Invalid access token on accessing unsecured resource oauth2

Question

I have implemented spring-security-oauth2 in application, with lots of efforts. And everything is working fine. The resource are being accessed with authorization token only. But when I try to access unsecure resource , with Authorization Header, it validates access token.

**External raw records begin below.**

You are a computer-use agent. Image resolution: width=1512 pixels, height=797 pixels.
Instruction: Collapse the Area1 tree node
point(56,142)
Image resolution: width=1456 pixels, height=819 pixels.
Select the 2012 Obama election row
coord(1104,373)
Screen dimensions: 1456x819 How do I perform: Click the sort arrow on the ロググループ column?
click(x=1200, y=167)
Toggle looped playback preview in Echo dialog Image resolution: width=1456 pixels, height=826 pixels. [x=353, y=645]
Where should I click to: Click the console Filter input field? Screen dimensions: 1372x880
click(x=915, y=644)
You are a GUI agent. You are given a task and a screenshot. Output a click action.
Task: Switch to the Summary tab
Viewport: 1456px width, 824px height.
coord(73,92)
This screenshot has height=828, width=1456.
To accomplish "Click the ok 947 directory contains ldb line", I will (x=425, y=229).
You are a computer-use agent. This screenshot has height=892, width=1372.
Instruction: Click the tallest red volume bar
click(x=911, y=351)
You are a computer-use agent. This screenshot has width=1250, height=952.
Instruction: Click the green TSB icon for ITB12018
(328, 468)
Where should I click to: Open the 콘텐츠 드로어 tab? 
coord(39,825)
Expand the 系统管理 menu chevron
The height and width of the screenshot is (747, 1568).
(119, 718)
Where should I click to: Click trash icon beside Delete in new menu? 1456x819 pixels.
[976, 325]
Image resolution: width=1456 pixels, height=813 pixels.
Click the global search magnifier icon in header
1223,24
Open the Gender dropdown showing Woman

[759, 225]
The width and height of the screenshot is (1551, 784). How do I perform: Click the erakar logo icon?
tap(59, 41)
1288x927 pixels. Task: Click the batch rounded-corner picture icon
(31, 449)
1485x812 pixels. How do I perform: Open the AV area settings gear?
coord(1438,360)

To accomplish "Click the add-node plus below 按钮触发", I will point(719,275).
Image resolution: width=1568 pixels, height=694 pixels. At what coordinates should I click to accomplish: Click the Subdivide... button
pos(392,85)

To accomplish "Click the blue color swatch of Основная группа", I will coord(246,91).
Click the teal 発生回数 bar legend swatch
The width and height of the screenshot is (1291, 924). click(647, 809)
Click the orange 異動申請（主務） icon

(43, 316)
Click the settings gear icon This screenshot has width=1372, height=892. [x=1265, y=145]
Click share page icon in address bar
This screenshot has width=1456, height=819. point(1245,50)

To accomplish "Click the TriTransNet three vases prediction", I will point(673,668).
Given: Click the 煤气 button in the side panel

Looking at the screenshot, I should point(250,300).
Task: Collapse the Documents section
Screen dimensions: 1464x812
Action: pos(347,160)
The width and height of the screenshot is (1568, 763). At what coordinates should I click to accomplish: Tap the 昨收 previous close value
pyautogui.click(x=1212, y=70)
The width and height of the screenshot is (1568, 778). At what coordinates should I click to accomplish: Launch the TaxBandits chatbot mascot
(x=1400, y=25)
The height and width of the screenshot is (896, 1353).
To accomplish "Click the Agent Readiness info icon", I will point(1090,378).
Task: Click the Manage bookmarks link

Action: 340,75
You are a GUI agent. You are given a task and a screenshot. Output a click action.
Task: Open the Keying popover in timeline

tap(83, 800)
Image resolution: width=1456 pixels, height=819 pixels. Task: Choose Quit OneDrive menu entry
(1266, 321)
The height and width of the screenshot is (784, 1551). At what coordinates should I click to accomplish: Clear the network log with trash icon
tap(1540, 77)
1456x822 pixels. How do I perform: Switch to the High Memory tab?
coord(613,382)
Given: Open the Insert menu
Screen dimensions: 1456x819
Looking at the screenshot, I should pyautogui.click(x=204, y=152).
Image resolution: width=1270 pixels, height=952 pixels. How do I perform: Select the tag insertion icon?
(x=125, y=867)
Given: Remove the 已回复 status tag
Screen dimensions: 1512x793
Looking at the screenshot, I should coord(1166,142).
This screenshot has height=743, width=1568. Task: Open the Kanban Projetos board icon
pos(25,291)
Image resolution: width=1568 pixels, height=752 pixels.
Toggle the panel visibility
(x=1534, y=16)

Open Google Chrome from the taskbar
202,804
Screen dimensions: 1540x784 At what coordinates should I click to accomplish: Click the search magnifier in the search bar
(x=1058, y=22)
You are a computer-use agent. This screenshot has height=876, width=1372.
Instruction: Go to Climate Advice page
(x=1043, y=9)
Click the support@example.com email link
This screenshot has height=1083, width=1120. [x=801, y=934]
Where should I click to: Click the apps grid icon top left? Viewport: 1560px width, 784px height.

And if the access token is valid then its working right, but if the access token is invalid, it shows me error Invalid access_token.

Answer 1

You must be configuring the HTTP pattern in your OAuth configuration file. Check if you configure the URLs with '*'

<http pattern="/detail/**" create-session="never"
        entry-point-ref="oauthAuthenticationEntryPoint"
        xmlns="http://www.springframework.org/schema/security">
        <anonymous enabled="false" />
        <!-- intercept-url pattern -->
        <intercept-url pattern="/detail/**" access="IS_AUTHENTICATED_FULLY" />
        <custom-filter ref="resourceServerFilter" before="PRE_AUTH_FILTER" />
        <access-denied-handler ref="oauthAccessDeniedHandler" />
    </http>

For example in above configuration, I have made all the APIs secured which start 'detail'. You may also have unknowingly/unintentionally made an API secured. Make sure you don't!

Answer 2

Spring security intercepts every request and check for validity of access_token unless explicitly user specifies to permit the access of URl. Like if you want not to intercept the url pattern and check the authentication, then code would be like

<http ...>
    <intercept-url pattern="/app/**" access="IS_AUTHENTICATED_FULLY" />
   <intercept-url pattern="/oauth2/resource/**" access="ROLE_USER" />
</http>

But if you want to access resources without any security the you can do something like this :

<http pattern="/resources/**" security="none"/>

Hope this solves your problem